Abstract

Radical prostatectomy is not currently a recommended treatment modality for patients with preoperative PSA greater than 40 ng/ml. To evaluate the specific and overall long-term survival of patients operated despite a PSA greater than 40 ng/ml and to describe the adjuvant treatments associated with the surgical procedure. From 1988 to 1998, 32 consecutive patients with a mean age of 65 years (range: 46-73) underwent retropubic radical prostatectomy. The preoperative work-up (abdominopelvic CT scan, bone scintigraphy) were all interpreted as being normal. All patients had lymph node dissection. Progression was defined by PSA greater than or equal to 0.2 ng/ml or the appearance of metastases. The mean follow-up was 117 months (range: 2-177). Six patients were alive without progression, and five of them had received adjuvant radiotherapy. Twelve patients were alive with biological progression after second- or third-line treatment. Three patients had died from their cancer and 12 had died from another cause.
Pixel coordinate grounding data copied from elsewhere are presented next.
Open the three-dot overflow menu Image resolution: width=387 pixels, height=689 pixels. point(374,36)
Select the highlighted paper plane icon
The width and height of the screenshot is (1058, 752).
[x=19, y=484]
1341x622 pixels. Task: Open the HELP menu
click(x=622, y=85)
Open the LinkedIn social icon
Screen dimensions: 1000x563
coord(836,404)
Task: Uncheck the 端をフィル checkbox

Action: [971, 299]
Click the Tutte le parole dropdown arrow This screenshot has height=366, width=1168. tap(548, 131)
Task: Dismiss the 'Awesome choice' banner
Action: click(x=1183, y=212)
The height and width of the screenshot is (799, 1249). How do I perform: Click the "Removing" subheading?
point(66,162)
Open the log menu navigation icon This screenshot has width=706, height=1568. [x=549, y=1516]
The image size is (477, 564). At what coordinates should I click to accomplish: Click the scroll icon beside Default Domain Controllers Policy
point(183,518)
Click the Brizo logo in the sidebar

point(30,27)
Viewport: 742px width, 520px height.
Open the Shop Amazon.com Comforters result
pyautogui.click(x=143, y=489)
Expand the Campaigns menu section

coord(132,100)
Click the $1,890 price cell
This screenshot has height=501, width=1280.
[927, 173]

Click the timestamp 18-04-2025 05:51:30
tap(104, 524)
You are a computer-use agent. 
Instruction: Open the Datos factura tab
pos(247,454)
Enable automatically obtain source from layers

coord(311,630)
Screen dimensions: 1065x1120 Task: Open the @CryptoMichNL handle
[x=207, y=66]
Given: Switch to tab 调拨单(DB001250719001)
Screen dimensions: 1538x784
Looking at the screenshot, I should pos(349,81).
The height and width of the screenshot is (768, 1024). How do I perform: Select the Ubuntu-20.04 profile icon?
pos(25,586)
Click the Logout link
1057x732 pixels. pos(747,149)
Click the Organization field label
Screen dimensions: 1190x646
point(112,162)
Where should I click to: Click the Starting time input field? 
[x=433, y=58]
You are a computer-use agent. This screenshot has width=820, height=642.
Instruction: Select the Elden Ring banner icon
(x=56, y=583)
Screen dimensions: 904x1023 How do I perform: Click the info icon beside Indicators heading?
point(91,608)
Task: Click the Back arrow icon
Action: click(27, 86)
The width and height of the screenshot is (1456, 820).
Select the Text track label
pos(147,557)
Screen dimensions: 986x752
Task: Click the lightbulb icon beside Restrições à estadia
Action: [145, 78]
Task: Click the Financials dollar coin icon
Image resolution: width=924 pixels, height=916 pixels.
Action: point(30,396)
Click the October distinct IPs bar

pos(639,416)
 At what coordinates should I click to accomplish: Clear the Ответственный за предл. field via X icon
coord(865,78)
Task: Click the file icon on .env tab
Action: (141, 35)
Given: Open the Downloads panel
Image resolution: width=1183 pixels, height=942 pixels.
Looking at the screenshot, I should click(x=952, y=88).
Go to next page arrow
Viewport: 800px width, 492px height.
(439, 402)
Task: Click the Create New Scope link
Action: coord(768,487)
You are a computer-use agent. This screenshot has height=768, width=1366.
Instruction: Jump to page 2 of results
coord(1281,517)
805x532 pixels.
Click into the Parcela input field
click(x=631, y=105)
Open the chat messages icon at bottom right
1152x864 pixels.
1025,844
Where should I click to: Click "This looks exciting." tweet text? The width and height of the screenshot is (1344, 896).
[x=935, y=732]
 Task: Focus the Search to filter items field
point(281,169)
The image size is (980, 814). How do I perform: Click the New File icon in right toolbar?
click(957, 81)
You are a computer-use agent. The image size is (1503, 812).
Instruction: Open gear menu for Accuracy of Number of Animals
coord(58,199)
With a mean follow-up of 10 years, the specific survival of patients operated for high PSA was 80% and the overall survival was 56% with a progression-free survival of 18.7%. In rigorously selected patients, radical prostatectomy for high PSA possibly associated with adjuvant radiotherapy can achieve satisfactory prostate cancer control at 10 years for almost 20% of N0M0 patients.